*Dataset records*.
• • • • •
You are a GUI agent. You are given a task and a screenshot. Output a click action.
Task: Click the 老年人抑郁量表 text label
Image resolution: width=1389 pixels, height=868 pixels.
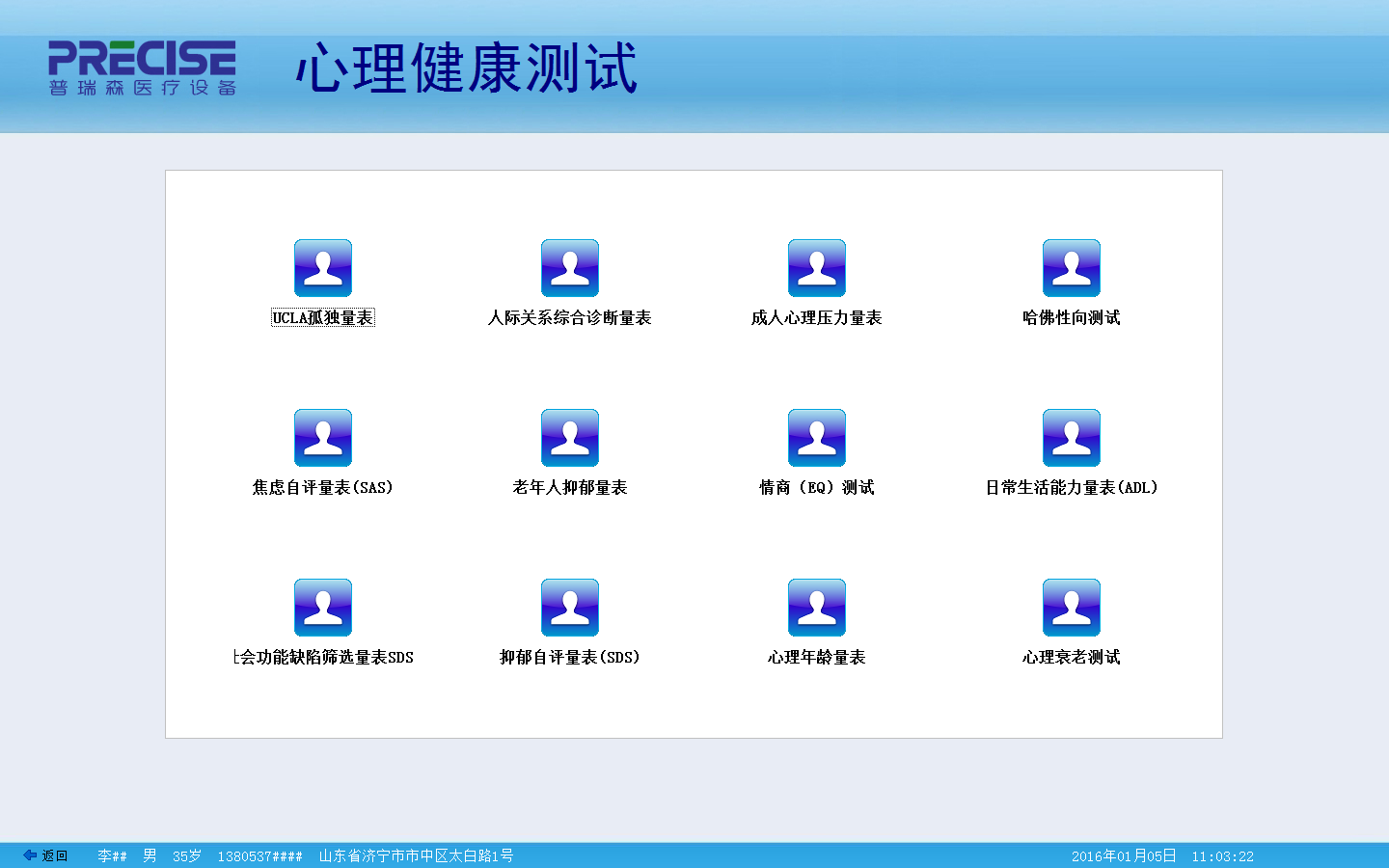569,488
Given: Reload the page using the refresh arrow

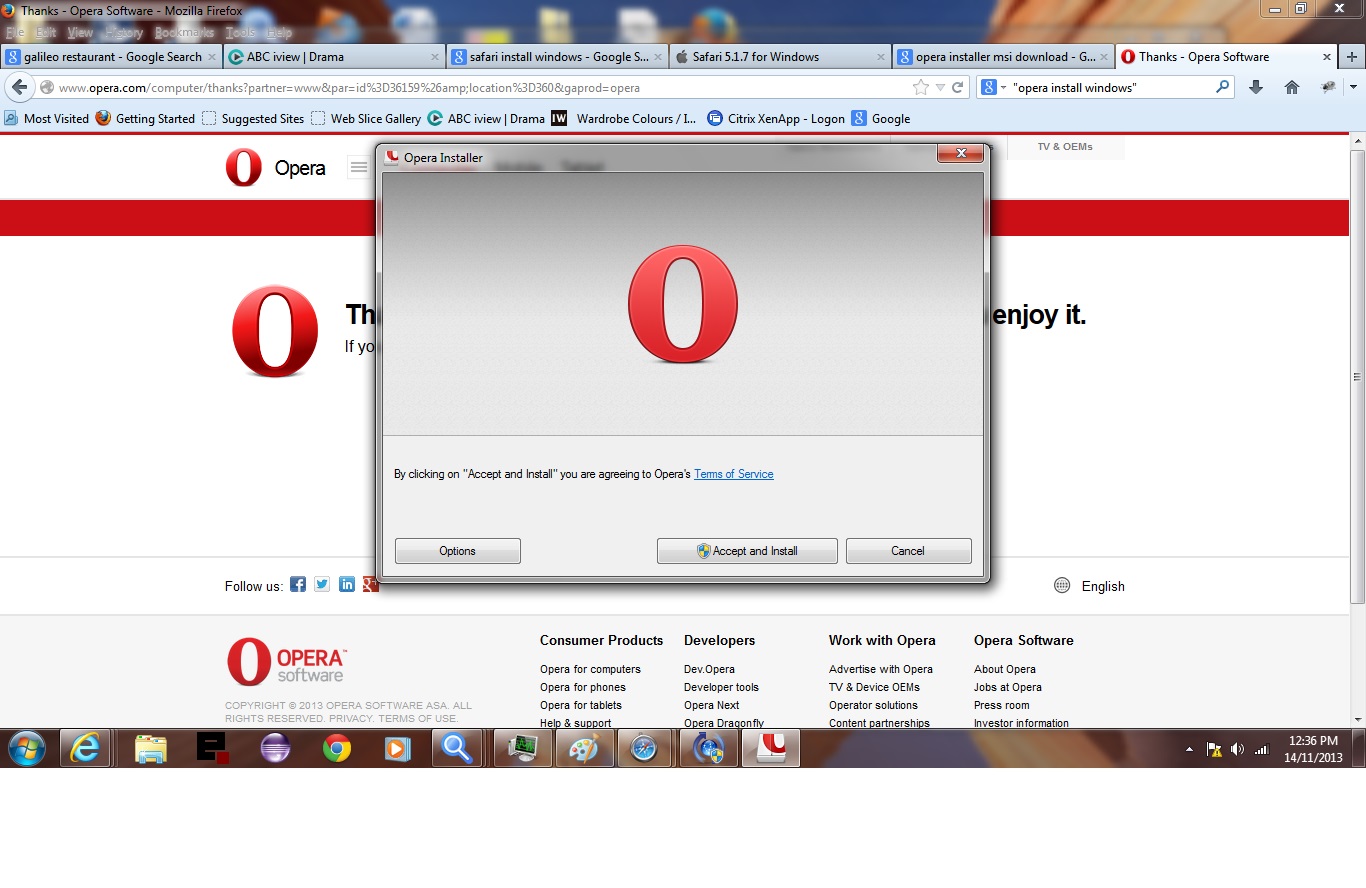Looking at the screenshot, I should point(957,88).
• • • • •
*Task objective*. Only the pictures should be left out; the rest of the material above must be repeated exactly.

*Answer to this task*.
You are a GUI agent. You are given a task and a screenshot. Output a click action.
Task: Click the 老年人抑郁量表 text label
Image resolution: width=1389 pixels, height=868 pixels.
569,488
Given: Reload the page using the refresh arrow

Looking at the screenshot, I should point(957,88).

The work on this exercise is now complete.